WORK TO COMPLETE: Looking at the material below, work out how many of its lines hold the string "external". Give that figure alone.
START SOURCE DATA
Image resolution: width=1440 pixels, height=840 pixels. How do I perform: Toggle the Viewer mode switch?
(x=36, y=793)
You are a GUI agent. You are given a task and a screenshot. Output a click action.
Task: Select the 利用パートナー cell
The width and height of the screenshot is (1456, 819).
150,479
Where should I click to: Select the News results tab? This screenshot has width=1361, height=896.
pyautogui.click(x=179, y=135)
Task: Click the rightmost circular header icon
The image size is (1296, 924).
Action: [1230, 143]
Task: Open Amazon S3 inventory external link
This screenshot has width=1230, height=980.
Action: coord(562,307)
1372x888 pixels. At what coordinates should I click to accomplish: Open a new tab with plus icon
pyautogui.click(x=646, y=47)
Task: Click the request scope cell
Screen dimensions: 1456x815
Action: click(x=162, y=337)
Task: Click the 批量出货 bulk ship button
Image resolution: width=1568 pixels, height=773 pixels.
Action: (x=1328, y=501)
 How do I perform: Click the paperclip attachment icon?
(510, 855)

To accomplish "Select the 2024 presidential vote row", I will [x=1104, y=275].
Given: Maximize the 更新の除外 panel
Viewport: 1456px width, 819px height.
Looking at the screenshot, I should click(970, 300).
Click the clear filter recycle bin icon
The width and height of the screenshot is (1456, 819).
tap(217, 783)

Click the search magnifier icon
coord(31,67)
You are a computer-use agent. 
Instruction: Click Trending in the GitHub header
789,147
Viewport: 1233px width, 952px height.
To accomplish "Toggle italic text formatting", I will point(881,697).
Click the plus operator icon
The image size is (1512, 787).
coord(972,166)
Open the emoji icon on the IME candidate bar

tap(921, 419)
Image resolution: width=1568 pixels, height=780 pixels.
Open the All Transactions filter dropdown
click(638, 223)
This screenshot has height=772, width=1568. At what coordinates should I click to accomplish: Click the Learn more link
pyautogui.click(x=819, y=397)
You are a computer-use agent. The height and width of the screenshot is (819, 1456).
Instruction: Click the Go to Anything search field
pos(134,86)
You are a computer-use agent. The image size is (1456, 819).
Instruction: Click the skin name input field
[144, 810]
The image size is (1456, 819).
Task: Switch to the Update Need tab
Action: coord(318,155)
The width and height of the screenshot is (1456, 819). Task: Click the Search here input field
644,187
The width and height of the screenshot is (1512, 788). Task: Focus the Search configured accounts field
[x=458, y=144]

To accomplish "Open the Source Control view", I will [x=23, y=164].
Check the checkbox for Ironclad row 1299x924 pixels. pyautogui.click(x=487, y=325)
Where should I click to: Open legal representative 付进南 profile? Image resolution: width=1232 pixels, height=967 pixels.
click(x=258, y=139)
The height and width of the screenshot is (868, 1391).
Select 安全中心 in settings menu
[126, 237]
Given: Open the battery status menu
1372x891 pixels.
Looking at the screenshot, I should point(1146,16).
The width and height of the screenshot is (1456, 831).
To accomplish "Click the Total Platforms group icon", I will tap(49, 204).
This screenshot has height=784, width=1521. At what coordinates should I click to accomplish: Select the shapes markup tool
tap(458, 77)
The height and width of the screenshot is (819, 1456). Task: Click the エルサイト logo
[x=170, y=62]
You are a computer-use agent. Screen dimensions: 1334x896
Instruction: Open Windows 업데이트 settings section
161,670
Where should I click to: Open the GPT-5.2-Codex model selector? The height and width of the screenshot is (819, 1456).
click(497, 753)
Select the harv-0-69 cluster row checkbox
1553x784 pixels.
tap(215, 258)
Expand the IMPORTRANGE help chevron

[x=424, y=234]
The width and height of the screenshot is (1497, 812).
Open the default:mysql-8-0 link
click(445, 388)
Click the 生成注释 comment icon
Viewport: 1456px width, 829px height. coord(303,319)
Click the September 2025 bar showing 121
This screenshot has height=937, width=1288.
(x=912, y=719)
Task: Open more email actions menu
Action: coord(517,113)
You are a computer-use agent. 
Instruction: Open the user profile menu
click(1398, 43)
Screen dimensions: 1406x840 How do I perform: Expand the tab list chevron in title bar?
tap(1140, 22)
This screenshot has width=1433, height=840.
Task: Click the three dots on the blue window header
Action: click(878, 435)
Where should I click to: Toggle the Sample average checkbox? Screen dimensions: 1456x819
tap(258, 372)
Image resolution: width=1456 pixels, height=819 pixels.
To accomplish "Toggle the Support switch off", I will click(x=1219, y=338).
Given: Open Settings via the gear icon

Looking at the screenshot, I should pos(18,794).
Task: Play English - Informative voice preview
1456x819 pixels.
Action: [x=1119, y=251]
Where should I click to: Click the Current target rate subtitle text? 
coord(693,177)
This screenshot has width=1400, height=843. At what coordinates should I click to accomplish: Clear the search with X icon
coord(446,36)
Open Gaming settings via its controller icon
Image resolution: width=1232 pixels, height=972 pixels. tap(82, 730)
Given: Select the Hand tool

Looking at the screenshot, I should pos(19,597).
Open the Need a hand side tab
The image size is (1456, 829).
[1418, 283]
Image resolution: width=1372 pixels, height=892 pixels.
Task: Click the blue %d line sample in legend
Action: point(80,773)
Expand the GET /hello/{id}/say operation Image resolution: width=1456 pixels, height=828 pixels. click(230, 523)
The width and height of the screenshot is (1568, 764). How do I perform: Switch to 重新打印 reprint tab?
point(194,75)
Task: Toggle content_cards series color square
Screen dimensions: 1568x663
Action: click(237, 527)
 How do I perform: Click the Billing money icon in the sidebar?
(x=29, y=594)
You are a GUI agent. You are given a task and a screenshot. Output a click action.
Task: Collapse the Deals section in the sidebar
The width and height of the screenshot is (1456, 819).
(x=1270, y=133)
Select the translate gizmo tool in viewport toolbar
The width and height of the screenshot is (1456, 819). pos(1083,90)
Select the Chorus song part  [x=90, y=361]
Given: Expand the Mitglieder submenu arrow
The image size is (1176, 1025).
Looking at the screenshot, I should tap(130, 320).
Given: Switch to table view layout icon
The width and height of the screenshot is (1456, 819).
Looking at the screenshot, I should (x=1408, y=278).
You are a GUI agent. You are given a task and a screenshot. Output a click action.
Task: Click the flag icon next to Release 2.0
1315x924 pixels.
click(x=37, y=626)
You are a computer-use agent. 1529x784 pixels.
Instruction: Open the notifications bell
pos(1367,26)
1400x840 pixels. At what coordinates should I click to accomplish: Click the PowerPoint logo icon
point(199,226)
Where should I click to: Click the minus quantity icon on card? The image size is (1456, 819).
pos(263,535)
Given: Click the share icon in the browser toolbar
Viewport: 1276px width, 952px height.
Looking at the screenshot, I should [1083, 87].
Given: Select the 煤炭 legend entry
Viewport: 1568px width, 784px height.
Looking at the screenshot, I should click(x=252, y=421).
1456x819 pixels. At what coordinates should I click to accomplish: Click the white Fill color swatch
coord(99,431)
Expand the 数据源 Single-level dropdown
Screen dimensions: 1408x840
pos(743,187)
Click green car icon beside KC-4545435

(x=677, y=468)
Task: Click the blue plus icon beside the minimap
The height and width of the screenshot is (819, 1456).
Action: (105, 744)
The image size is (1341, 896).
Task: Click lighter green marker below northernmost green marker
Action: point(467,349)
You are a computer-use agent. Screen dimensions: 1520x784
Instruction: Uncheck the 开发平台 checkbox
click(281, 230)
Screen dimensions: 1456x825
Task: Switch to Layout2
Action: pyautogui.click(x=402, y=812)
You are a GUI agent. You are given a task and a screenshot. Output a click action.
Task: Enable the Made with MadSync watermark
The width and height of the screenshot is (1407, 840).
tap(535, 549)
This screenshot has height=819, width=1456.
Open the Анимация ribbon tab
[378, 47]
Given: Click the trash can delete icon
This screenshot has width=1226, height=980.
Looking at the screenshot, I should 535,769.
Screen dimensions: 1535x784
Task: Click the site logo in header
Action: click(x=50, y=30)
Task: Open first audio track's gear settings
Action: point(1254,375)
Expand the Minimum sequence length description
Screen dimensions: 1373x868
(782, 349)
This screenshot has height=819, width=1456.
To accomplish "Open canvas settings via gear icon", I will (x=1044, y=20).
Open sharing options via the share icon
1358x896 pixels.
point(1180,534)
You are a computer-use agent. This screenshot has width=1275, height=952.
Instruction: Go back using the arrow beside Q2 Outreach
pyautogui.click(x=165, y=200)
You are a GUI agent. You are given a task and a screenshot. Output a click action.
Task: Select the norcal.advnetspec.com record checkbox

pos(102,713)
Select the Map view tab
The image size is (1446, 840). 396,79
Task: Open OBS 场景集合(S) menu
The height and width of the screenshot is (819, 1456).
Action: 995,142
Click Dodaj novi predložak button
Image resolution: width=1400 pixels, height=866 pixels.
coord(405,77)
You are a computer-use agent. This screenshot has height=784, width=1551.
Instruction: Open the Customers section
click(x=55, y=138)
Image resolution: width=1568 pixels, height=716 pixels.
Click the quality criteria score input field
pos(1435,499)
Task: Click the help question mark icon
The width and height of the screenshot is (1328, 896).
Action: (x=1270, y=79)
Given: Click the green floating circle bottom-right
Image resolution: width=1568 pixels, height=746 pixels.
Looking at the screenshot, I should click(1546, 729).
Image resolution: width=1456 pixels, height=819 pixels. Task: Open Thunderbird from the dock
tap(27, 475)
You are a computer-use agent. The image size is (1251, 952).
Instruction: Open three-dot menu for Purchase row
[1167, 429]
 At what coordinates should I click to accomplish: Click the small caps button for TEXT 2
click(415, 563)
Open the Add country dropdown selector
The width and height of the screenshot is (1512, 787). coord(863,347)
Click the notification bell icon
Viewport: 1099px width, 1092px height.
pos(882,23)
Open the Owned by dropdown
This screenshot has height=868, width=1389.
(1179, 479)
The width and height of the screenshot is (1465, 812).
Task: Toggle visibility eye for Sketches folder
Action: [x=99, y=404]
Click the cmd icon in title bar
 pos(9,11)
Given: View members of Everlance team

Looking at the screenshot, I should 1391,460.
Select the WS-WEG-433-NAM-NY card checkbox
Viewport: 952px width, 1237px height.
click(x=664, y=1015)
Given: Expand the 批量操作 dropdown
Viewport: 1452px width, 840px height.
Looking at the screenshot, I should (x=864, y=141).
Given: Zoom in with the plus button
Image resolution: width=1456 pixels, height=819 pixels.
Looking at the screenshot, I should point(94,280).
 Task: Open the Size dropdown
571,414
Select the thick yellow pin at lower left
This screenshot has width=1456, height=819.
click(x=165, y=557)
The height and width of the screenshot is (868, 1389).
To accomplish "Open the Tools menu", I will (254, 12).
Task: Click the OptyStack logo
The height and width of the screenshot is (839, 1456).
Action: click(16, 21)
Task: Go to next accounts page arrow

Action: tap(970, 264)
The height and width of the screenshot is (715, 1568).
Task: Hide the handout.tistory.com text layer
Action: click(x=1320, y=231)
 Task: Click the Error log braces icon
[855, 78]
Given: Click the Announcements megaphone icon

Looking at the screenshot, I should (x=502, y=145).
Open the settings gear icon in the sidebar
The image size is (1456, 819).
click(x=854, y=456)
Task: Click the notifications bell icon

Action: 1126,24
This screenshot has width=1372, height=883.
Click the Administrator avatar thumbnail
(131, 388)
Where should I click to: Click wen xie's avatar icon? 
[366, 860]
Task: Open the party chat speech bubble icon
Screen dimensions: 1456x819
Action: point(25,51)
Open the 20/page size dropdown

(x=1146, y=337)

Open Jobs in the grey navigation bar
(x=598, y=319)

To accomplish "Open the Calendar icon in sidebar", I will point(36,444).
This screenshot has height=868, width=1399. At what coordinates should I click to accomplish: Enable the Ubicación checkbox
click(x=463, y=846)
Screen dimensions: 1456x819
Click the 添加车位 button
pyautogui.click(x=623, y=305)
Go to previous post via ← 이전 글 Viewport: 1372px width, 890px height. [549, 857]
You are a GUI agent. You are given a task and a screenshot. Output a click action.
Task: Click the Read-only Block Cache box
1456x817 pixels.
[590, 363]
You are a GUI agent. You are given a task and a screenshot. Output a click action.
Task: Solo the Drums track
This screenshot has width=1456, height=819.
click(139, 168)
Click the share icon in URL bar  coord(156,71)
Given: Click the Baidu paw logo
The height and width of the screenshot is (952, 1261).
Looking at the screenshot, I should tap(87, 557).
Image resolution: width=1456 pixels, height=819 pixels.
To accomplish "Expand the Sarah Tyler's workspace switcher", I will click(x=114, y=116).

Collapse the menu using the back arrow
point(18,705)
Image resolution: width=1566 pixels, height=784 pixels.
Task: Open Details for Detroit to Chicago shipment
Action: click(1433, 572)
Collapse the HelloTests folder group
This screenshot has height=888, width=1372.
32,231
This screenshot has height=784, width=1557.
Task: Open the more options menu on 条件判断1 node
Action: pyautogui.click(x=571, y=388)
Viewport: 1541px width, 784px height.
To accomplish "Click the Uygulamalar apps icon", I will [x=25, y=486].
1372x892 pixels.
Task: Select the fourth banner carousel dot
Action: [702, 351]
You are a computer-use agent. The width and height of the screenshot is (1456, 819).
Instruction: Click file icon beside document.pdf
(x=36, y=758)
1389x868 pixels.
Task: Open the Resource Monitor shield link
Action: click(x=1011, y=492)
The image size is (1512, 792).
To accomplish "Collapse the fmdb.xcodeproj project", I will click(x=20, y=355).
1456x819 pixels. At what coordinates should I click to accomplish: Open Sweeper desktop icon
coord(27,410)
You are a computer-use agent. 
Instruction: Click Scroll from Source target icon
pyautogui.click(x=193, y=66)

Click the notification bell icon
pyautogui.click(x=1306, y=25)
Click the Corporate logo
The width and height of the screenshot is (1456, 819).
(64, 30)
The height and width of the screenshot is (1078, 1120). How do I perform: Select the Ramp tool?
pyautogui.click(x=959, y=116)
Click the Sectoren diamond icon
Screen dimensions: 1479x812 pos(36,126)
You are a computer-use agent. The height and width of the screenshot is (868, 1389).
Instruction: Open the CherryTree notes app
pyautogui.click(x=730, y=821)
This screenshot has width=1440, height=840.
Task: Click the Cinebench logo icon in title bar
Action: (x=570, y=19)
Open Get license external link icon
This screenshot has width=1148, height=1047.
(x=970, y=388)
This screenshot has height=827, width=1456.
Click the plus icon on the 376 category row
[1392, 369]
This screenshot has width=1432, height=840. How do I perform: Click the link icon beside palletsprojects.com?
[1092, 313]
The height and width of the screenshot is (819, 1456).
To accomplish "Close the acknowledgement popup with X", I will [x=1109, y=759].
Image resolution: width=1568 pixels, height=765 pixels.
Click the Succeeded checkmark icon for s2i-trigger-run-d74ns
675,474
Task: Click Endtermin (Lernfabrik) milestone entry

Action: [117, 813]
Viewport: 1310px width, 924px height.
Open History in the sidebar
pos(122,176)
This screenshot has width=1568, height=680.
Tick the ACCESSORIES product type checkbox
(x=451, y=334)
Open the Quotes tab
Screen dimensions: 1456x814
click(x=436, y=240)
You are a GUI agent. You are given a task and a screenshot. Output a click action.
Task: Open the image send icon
END SOURCE DATA
OUTPUT FOR THIS TASK: 2